_Instructions to follow:_
Copy out the records from the line containing "This screenshot has" through the end of the records, keeping all the text, but shift every coordinate in the answers by adding 35 to each number. Leave the pictures out.

_Extracted material:_
####

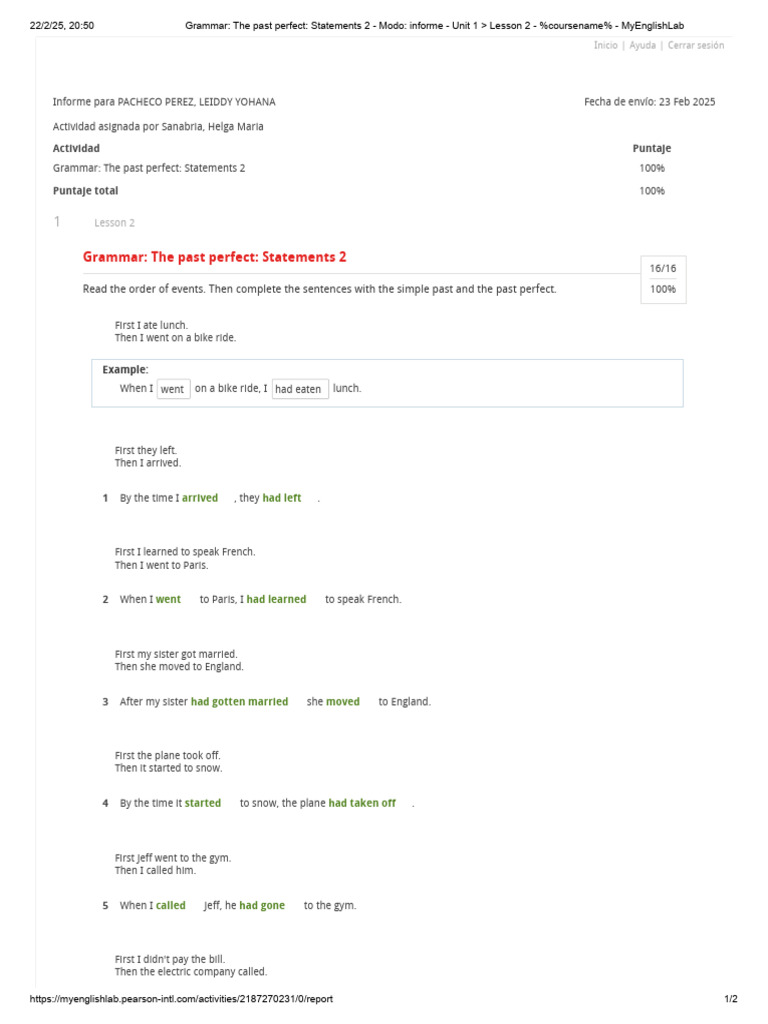Viewport: 768px width, 1024px height.
Task: Click the activity name 'Grammar: The past perfect: Statements 2' in table
Action: click(149, 168)
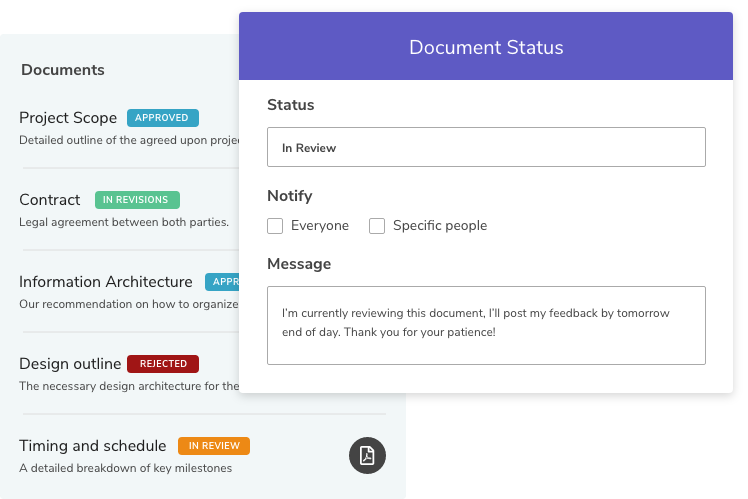Open the Information Architecture document

pyautogui.click(x=105, y=282)
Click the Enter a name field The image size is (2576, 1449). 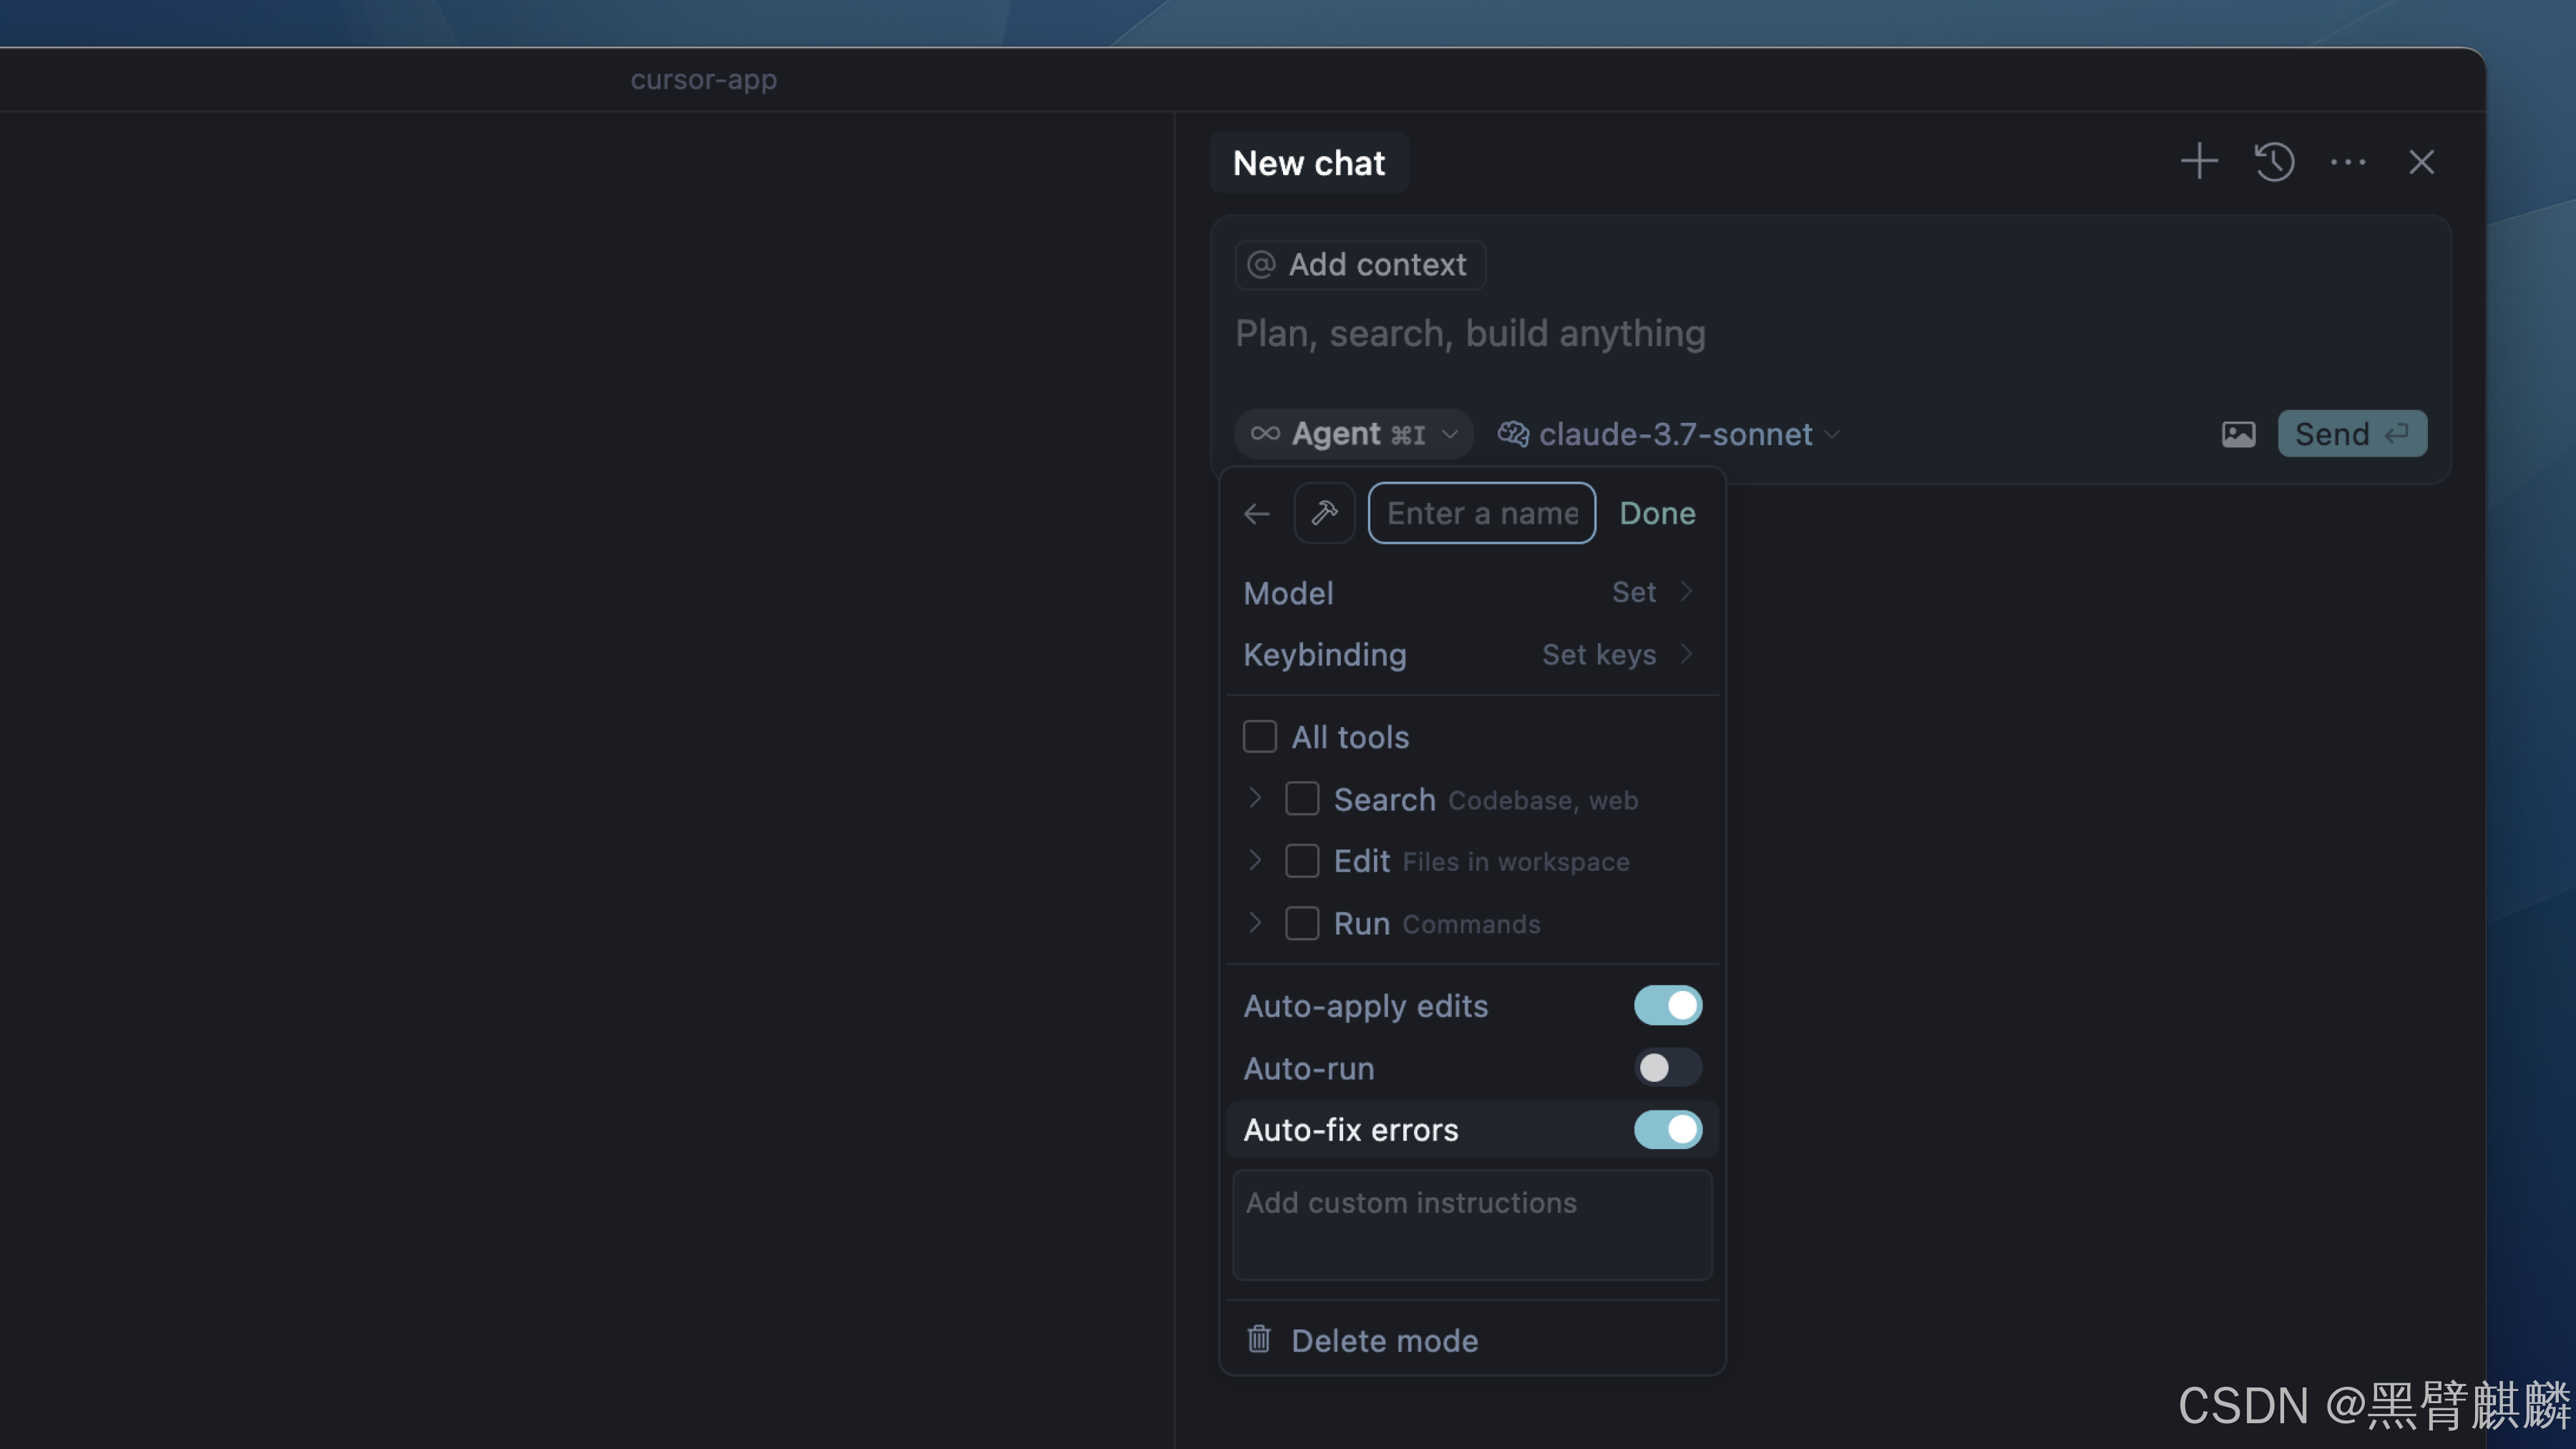[x=1481, y=513]
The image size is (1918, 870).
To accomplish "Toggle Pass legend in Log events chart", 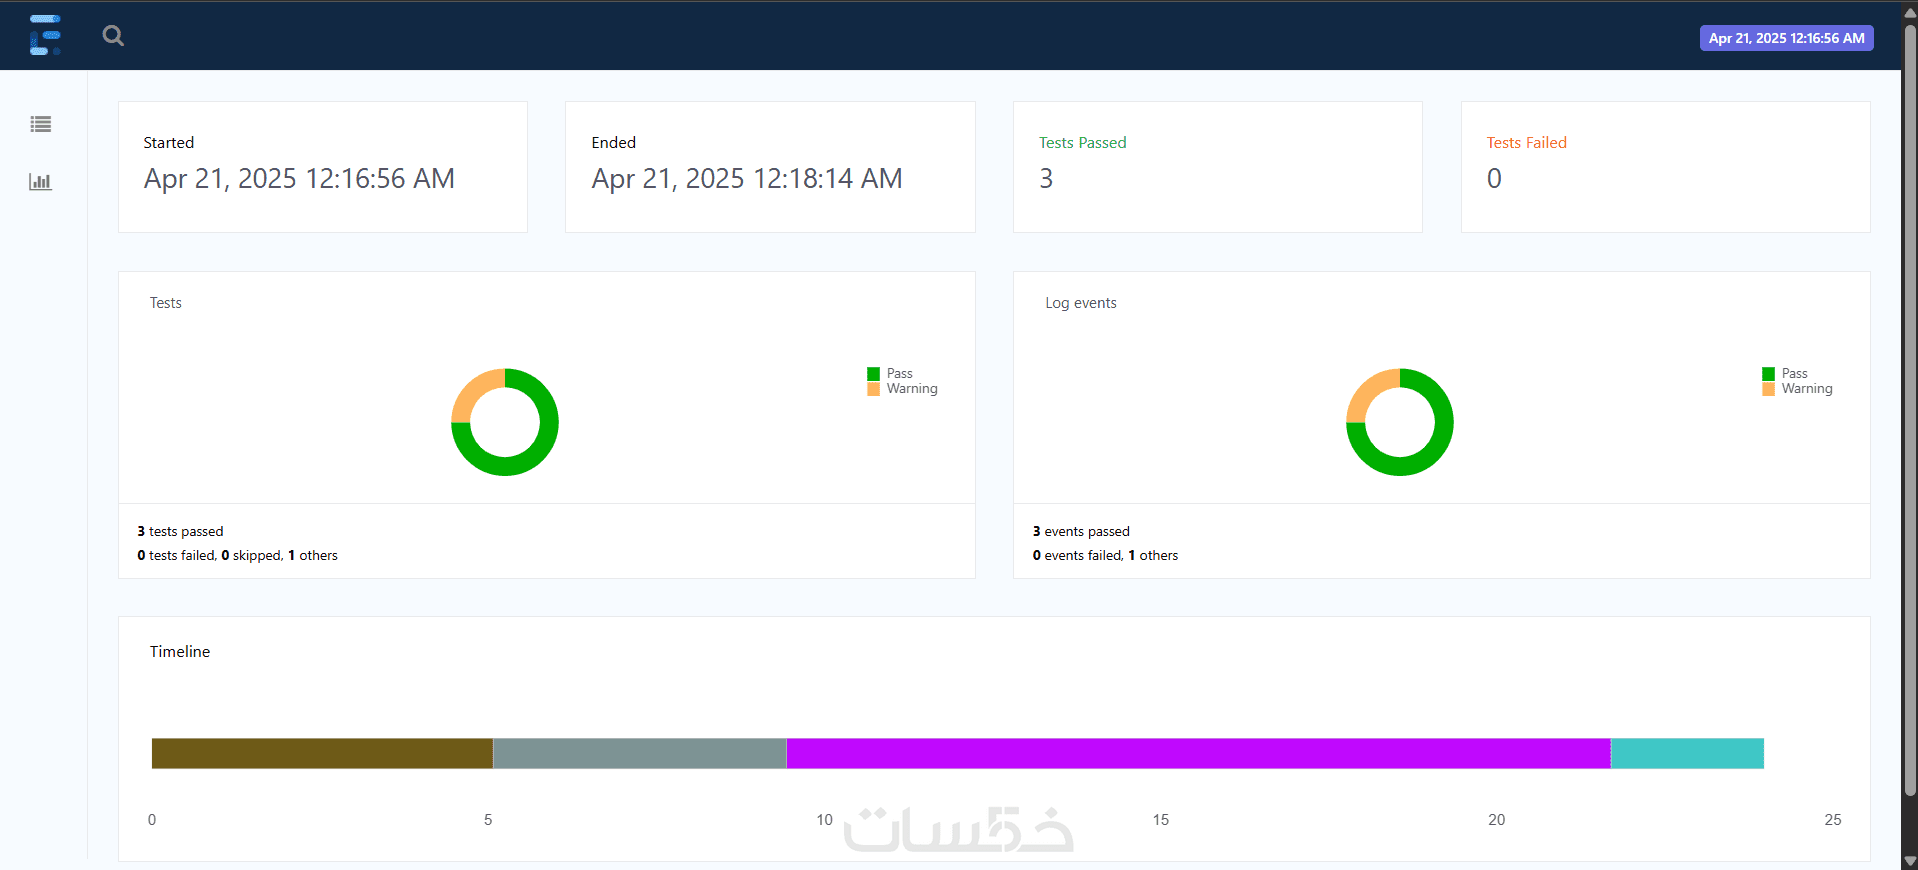I will click(1785, 373).
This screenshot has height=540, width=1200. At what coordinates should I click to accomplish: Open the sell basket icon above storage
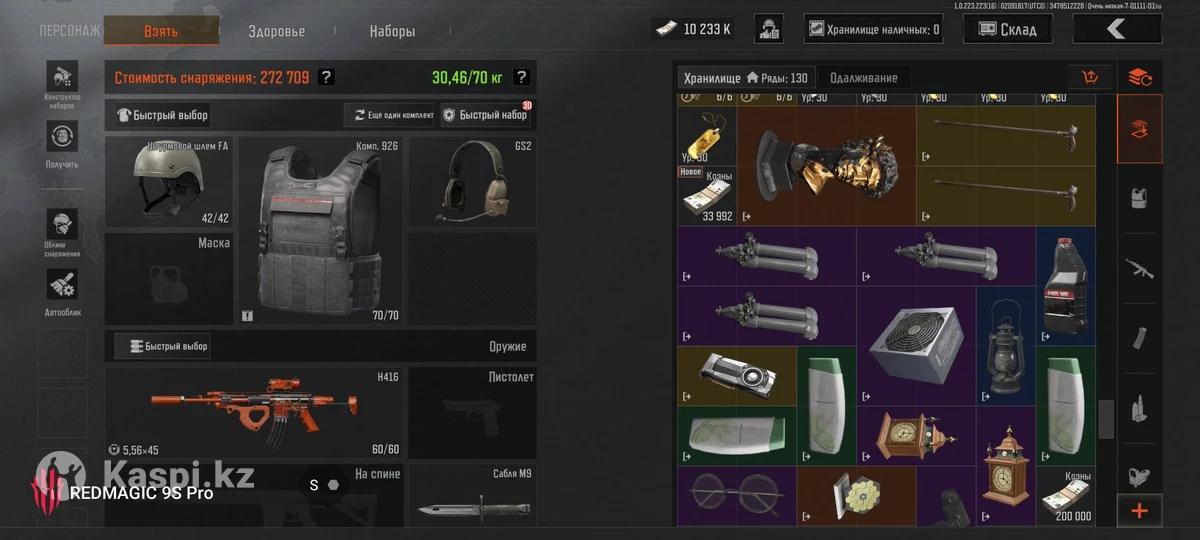(1090, 77)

####

_Solution to the problem:_
This screenshot has height=540, width=1200. At what coordinates should I click to accomplish: Open the sell basket icon above storage
(1125, 112)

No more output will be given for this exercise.